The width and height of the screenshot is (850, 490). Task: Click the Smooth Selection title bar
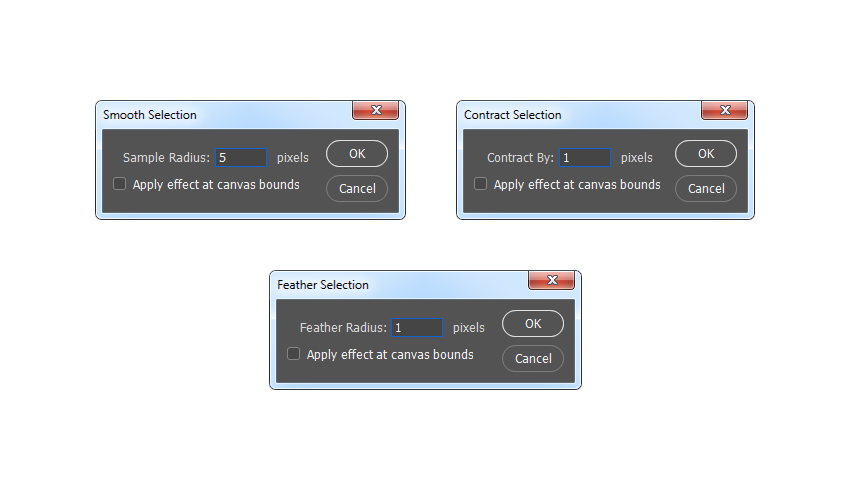pyautogui.click(x=225, y=115)
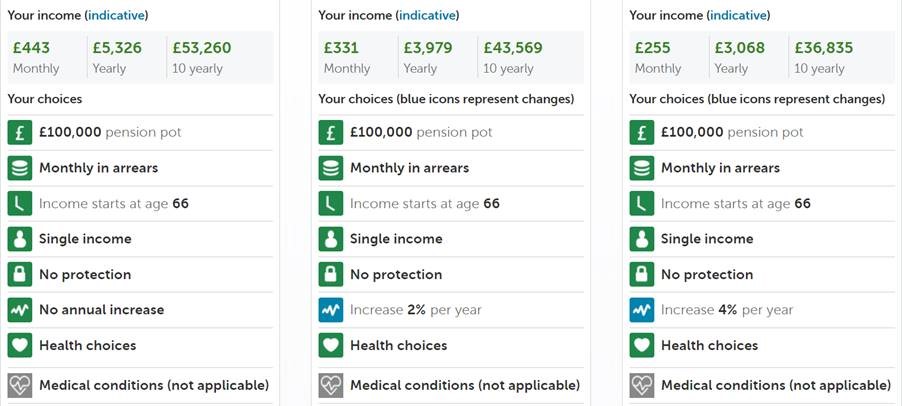Click the coins icon in the £331 monthly column
The width and height of the screenshot is (902, 406).
click(330, 168)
....................
Give back the data verbatim. The pictures are not part of the copy.

The width and height of the screenshot is (850, 490). Task: Click the Smooth Selection title bar
pyautogui.click(x=225, y=115)
Click the coins icon in the £331 monthly column
The width and height of the screenshot is (902, 406).
click(330, 168)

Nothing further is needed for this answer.